Respondent contends that there was no immediate delivery of the trucks, nor actual and continued change of possession, and that the retention of the property by the defendant rendered the alleged transfer to his brother fraudulent and void as against the attaching creditor. In support thereof, respondent quotes from certain testimony of the defendant on the trial of the case and from certain portions of the deposition of the third party claimant. Assuming that the court read the deposition or the salient portions thereof, and that the evidence presented caused it to reach the conclusion set forth in the judgment, we are nevertheless confronted with the fact that the third party claimant was not permitted to prove that the testimony of his brother was incorrect by cross-examination of the witness, by presenting evidence to the contrary or by an explanation of any testimony given in his own deposition. The third party claimant was precluded from presenting his side of the case. It was a possible deprivation of property without due process. Section 689, Code Civ. Proc., provides: "... the third party claimant ... shall be entitled to a hearing." In a summary proceeding a court is not required to observe all of the formalities of an ordinary trial, but this does not mean that a party thereto may be precluded from presenting any evidence. [46 Cal.

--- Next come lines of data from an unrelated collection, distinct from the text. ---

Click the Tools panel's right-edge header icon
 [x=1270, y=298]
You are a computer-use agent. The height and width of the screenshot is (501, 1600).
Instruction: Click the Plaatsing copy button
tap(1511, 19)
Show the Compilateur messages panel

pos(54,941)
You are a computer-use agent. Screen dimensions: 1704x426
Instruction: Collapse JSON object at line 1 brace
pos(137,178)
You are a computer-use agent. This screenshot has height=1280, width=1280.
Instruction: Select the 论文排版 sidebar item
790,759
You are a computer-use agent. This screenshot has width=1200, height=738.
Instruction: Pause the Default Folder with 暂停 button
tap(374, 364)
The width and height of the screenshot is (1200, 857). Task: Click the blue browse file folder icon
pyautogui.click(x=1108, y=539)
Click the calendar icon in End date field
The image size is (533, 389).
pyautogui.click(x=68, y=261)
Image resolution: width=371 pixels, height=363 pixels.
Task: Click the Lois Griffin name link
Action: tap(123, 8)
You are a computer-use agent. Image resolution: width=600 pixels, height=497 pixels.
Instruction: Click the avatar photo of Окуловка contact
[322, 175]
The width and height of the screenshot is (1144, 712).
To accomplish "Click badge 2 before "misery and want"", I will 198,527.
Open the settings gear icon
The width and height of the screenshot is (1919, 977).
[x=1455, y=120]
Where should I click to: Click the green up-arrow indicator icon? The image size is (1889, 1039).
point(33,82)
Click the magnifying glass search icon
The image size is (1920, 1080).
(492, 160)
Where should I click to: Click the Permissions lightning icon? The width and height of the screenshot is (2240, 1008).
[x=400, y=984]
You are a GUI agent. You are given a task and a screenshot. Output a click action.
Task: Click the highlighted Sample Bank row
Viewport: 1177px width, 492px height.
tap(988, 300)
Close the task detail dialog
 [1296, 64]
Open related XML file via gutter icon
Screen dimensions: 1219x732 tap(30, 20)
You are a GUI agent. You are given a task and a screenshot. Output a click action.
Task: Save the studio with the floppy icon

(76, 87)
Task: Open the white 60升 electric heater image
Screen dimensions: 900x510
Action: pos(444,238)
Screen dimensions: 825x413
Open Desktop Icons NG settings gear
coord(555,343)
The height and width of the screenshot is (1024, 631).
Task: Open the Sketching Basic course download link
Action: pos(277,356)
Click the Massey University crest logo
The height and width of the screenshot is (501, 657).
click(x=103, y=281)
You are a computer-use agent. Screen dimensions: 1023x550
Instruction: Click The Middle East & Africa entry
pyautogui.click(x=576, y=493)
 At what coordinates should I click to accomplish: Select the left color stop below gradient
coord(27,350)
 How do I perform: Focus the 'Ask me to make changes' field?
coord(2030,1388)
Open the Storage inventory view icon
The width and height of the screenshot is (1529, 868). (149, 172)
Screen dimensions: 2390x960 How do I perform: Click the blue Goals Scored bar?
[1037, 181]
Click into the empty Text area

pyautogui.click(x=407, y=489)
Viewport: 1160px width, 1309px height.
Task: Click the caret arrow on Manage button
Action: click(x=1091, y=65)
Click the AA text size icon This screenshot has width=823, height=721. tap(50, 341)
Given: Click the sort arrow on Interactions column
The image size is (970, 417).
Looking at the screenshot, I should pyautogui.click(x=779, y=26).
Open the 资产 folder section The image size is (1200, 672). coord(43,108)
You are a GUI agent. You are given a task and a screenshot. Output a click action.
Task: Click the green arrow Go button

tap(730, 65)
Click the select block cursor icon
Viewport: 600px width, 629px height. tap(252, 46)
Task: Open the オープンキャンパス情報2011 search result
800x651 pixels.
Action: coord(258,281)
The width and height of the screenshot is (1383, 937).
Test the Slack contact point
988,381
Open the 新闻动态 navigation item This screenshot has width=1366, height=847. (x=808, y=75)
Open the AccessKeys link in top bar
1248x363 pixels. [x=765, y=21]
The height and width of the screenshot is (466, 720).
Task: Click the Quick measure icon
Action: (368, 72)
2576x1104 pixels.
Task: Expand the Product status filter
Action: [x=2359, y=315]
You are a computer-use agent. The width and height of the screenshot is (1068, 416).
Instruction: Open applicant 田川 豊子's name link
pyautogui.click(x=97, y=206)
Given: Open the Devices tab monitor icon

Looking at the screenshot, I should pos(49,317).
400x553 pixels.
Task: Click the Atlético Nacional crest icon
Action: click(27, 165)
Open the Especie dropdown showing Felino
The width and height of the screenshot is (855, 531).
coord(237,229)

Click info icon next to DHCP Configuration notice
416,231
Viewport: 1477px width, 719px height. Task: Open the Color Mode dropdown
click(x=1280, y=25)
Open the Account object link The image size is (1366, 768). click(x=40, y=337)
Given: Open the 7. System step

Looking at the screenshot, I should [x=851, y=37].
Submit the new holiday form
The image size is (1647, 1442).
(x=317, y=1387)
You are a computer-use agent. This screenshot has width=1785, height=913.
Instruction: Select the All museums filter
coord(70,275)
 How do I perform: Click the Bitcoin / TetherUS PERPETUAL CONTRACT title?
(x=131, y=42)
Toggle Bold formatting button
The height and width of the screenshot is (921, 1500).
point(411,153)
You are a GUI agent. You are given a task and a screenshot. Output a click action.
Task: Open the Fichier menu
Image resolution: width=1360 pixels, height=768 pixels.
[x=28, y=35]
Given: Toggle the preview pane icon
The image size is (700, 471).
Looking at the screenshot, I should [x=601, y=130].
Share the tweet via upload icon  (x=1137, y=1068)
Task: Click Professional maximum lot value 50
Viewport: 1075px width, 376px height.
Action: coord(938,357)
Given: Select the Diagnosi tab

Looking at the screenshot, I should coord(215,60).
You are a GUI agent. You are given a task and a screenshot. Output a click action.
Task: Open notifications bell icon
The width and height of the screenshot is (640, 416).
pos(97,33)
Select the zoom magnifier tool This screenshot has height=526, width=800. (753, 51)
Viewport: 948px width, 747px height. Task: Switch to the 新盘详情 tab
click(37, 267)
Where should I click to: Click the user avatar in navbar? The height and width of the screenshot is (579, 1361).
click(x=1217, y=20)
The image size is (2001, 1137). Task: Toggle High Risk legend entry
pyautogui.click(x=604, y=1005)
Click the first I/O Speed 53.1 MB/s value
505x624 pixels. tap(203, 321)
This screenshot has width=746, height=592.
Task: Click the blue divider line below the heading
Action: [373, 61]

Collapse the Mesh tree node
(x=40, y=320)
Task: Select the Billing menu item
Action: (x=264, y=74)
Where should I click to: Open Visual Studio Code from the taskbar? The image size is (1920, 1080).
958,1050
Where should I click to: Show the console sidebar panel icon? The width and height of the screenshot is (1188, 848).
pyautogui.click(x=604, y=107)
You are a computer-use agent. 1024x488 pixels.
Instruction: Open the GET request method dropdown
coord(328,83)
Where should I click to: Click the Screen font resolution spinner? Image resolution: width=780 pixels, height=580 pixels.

App. 2d 434]

Respondent suggests that the third party claimant did not disclose the nature of the evidence supporting his claim. An informal offer "that we should be permitted to put on our evidence" was made. We cannot hold that a formal offer of proof, by designation of the particular facts expected to be proved, was necessary after the court had stated: "The third party petition is denied." Respondent construes the statement of the attorney for the claimant--"I don't blame you a bit"--as an assent and acquiescence in the action of the court. On the contrary, the attorney made it plain that he desired to present evidence. The remark was merely indicative of the attorney's agreement with the views of the court that the evidence presented by the defendant, whose testimony was in part adverse to that of the third party claimant, was nauseating and should be referred to the grand jury.

The court in its judgment determined that the consideration for the transfer was inadequate; that there was not an actual and continued change of possession, and that the transfer was ineffectual because of non-compliance with section 186 of the Vehicle Code. On the last point the evidence as to what actually occurred in the way of registration following the transfer of April, 1940, from the conditional vendor to the third party claimant, is incomplete. It is possible that these matters might have been cleared up in favor of one of the interested parties had further evidence been presented.

[2] Section 4 1/2 of art. VI of the Constitution was not intended to abrogate constitutional guaranties.

The judgment is reversed.

Peters, P. J., and Knight, J., concurred.